Over the last couple of months, I have covered a fair amount of GRE combinations and permutations questions on the blog. I’ve gone from the very basic to the very difficult (so difficult that they are more ‘fun problem’ than practical practice).
Often, when you are stumped on a problem, it is not that the math is difficult, but that the context may be unfamiliar.
Combinations/permutations is an excellent example of this phenomenon. If you’ve been watching my videos on this topic, you should be very comfortable with the math. But that doesn’t mean that on test day you will be able to answer a combinations/permutations question correctly. To demonstrate, I will give you the following questions:
1. How many groups of three can you form if you choose from a total of seven?
2. How many ways can you sit seven students in three chairs (one chair per student)?

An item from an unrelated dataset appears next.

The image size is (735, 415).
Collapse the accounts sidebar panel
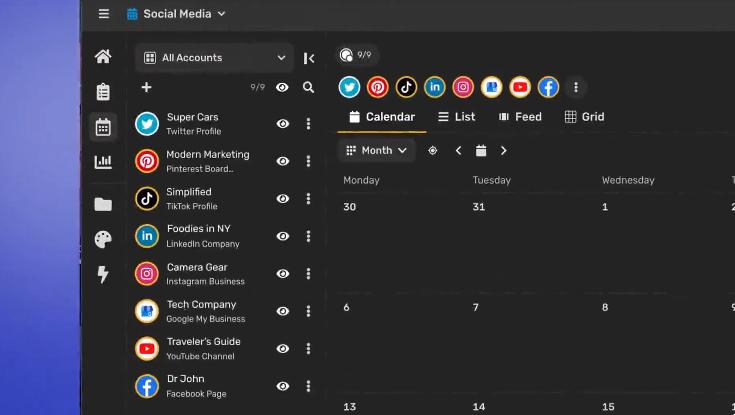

3. How many different triangles can you form by connecting the vertices of a heptagon?
4. A doctor is to administer pyroxeline, damalnethamide, and cyrotinin to his patients, a treatment plan that is to take place over the course of the week. If he can administer each drug once and cannot give more than one drug a day, how many unique schedules of medications can he create, if the order in which he administers the drugs is important?
While these questions may seem to be in wildly divergent contexts, each question can be answered with either 7C3 or 7P3. Indeed, I could have actually included a dozen more examples, all of which have very different contexts. The key – besides lots of practice – is learning the best way to think about how to solve problems, and not to rely on the problems surface appearance to inform your approach.
For instance, do not think that all polygon questions that talk about joining vertices call for a similar approach to the one above. Likewise, if a question talks about a doctor administering different drugs, don’t think, oh yeah, I remember that on Chris’ blog post, and he used the permutations formula, not the combinations formula. Your goal should be to understand why that specific problem employed permutations, and not combinations.
The test writers are very aware of the vast number of possible contexts. And, while the math won’t change too much, they will often wrap familiar math concepts in misleading guises. Cracking the problem will be more a matter of choosing the correct approach than applying a given formula.
That said, I will leave you with a combinations/permutations question I encountered in real life…
A Quick Anecdote
My wife and I were set to board a plane. We knew we were in the same row, but my wife had forgotten whether the tickets were for adjacent seats. (There were very few seats left so my wife only remembered purchasing seats that were at least in the same row).
On this flight, the seats were arranged six in row (A – F), with the aisle splitting the seats into A-B-C and D-E-F. Knowing that I spend my day writing math problems, my wife asked me, “So, what is the probability we will be sitting next to each other?”
I thought about it for a moment, imagining us seated in different positions. I was about to begin the laborious process of mentally arranging us in all the different possible positions, but luckily stopped this brute force method and instead thought of the problem mathematically:
___ ___ ___ ___ ___ ___
My wife and I can be thought of as A and A. I then asked myself how many ways I could place A and A in the dashes above. Because A is redundant (as long as my wife and I are sitting next to each other, it doesn’t matter who is sitting on which side), I didn’t have to worry about order. I was essentially asking how many ways I could choose two dashes from six dashes. In formula-speak, this translates to 6C2 = 15.
Looking at the dashes above, I can only place A and A in four different positions, so that they are next to each other (remember, the space between the third and fourth dash is the aisle). Therefore, to find the probability of an event (my wife and I sitting next to each other), I divide the total number of possibilities (15 different ways that two people can sit next to each other) by the desired outcome – my wife and I seated next to each other: 4 possibilities.
I turned to my wife, eager to share my mathematical epiphany, “The chances of us sitting together was 4/15 or a little more than 25%. So, we are likely going to have to ask somebody to switch.”
Before I’d even gotten my last syllable out, my wife stopped me: “Actually, we are sitting together”. Holding both tickets in her hand, she added, “So much for your math.”